The expression of a cloned gene to isolate large quantities of its protein product demands a highly efficient expression system in which protein can be purified to homogeneity, especially for crystallographic and therapeutic purposes. It is often difficult to achieve high-level expression of biologically active recombinant proteins from eukaryotes. Several systems have emerged that involve fusing the gene of interest downstream of a second gene to produce a fusion protein. A major drawback of this approach is the covalent linkage of the two proteins, where the presence of the fusion partner may prevent or interfere with subsequent use of the desired protein. To overcome this problem, a protease recognition site can be constructed between the two fused proteins; however, this involves altering the N terminus of the desired product and resulting in the expression of an unauthentic protein. Furthermore, cleavage of the fusion protein is rarely complete, causing a reduction in protein yield, and it may also occur nonspecifically within the fused protein. Ubiquitin (Ub), the fusion partner, is a small eukaryotic protein that offers a natural yield enhancement, and uniquely, allows the Ub moiety to be removed by highly specific proteases known as deubiquitylating enzymes. A related system using WT ubiquitin for the production of soluble proteins has been reported. However, in many cases it is desirable to have the protein produced in an insoluble form for 1) reduced toxicity, 2) protection from proteolysis, and 3) ultimately higher yield.

Technology Description

Scientists at the UC San Diego have designed a recombinant protein expression system that delivers significantly higher yields than previously reported systems and includes an easy means of purification. It allows the production of a variety of proteins and peptides with authentic N termini for a range of downstream applications. Higher yields are obtained by redesigned protein core amino acids because of reduced toxicity and proteolysis due to the "tuned" stability of the ubiquitin fusion. They are expressed in inclusion bodies that enable the proteins to be refolded and efficiently cleaved from the fusion by ubiquitinase. This results in higher expression levels than comparable systems that express soluble proteins.

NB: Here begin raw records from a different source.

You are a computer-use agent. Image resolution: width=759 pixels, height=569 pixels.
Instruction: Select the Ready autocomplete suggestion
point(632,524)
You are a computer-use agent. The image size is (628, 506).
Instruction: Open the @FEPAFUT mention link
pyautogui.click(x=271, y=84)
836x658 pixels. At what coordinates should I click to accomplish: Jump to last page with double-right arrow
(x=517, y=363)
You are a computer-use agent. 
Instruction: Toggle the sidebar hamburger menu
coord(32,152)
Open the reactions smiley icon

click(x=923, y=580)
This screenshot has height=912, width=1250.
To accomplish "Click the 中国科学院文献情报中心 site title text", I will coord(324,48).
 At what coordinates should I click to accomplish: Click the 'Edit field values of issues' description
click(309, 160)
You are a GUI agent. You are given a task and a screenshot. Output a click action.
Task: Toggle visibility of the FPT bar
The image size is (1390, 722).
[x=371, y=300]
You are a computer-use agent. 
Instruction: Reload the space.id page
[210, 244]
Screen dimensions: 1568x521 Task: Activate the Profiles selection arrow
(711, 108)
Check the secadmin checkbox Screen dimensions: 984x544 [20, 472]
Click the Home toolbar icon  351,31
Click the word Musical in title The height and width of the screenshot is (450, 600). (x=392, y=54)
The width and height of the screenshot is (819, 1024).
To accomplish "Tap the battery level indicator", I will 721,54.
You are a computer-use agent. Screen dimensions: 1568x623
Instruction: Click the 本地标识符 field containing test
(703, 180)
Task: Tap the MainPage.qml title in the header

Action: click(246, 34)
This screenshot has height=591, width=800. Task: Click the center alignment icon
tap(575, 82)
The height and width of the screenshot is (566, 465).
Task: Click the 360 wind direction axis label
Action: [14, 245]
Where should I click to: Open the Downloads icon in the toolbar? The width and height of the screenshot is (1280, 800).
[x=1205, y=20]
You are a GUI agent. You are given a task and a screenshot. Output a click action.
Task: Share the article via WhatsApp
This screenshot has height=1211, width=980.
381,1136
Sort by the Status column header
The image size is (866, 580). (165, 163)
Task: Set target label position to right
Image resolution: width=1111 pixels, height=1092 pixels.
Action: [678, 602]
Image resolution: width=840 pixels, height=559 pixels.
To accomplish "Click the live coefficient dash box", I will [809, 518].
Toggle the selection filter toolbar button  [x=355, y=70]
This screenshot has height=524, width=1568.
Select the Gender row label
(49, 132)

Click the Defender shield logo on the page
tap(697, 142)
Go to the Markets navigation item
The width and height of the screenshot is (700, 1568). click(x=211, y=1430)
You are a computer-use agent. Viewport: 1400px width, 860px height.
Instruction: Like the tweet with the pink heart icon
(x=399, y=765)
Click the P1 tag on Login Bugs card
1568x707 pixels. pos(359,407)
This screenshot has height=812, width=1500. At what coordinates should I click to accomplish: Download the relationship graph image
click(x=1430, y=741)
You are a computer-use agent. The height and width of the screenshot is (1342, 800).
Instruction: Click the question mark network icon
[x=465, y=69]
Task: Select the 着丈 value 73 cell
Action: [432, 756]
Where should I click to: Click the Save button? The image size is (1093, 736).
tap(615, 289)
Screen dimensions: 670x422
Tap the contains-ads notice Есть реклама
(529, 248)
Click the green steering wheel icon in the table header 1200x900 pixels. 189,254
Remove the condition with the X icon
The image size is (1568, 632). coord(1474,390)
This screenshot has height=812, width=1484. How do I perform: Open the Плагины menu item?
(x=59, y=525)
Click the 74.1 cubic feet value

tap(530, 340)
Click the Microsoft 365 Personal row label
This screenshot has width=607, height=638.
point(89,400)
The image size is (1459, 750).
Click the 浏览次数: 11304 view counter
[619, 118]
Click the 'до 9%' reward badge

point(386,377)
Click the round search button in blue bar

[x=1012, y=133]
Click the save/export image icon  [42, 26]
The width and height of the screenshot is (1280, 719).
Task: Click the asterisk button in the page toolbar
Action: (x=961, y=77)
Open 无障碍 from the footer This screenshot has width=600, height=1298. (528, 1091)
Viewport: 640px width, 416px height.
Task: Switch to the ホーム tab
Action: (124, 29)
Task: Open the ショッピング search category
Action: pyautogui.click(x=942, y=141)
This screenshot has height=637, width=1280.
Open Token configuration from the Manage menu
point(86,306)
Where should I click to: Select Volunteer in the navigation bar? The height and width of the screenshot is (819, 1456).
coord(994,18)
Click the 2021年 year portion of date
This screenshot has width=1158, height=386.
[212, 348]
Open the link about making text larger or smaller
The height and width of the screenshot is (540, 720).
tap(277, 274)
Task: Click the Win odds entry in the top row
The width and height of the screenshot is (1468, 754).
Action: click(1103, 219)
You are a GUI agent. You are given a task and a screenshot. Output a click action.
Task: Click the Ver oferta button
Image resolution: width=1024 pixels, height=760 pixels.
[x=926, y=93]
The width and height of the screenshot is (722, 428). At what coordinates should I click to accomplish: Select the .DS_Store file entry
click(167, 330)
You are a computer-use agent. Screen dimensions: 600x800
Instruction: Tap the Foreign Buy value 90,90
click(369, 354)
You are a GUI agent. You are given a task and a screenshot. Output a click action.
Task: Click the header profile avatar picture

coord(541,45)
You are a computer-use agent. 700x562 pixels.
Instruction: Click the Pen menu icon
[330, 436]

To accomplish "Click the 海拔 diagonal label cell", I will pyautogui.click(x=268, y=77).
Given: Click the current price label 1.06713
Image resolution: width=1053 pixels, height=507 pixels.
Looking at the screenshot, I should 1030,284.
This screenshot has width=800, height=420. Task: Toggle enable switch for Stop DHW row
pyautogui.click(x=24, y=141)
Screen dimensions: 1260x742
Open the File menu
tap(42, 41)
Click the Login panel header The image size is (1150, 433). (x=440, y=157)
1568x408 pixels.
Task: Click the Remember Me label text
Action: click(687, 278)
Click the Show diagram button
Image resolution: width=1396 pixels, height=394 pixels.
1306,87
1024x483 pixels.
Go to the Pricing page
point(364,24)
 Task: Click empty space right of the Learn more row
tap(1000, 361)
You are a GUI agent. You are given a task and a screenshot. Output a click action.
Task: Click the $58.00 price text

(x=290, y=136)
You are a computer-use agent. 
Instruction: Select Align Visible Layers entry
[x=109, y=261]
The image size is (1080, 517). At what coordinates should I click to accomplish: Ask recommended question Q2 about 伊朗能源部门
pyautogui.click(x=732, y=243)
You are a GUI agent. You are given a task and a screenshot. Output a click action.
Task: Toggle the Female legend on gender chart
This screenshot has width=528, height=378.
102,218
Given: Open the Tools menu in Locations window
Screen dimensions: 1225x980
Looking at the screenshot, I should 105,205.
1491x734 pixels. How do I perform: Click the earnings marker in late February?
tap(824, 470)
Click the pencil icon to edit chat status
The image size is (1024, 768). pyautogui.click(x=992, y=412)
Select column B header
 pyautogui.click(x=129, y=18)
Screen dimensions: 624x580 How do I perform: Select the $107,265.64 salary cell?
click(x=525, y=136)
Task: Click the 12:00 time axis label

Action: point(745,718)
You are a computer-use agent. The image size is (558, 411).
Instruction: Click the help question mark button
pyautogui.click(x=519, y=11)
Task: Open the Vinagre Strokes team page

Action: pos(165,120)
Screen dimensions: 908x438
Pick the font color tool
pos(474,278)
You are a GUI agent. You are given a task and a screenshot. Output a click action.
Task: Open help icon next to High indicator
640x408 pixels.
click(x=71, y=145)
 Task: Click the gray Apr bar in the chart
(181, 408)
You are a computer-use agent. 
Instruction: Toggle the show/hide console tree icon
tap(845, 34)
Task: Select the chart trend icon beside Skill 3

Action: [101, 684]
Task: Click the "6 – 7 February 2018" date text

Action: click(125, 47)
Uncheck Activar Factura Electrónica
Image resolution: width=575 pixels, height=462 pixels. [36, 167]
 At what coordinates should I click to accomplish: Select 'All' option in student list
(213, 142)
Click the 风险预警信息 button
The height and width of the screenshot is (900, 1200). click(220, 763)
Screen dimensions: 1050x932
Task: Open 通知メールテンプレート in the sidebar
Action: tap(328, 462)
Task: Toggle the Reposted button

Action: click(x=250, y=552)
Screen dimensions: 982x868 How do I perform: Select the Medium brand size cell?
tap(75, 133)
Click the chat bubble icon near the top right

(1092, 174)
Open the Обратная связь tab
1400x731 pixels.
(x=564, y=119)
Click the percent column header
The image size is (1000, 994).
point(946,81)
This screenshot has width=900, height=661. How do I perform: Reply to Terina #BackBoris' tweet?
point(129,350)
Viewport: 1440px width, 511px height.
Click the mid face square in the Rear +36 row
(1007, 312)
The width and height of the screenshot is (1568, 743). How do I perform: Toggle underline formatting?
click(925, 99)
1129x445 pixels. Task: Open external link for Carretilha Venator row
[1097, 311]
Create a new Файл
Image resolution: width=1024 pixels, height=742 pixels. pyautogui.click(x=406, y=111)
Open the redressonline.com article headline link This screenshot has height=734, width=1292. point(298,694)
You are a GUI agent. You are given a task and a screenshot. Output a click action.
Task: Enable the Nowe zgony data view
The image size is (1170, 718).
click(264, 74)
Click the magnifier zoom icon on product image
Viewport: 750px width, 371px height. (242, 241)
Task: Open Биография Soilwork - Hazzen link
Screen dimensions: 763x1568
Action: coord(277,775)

Ultimately, the present technology can be useful for the production of both soluble and membrane proteins.

Applications

• The present invention provides methods for delivering higher yields than the Baker system.
• The invention is useful for the production of both soluble and membrane proteins.
• The technology produces proteins and peptides with authentic N termini for a range of downstream applications.
• Commercial applications include reagent uses, such as:
  • Production of proteins in their native form
  • Single or multiple amino acid mutants
  • Isotopically labeled reagents
  • Fluorescent or biotinylated reagents
  • Reagents for protein therapeutics
  • Animal testing reagents and/or components of kits

State Of Development

A U.S. patent application has been filed.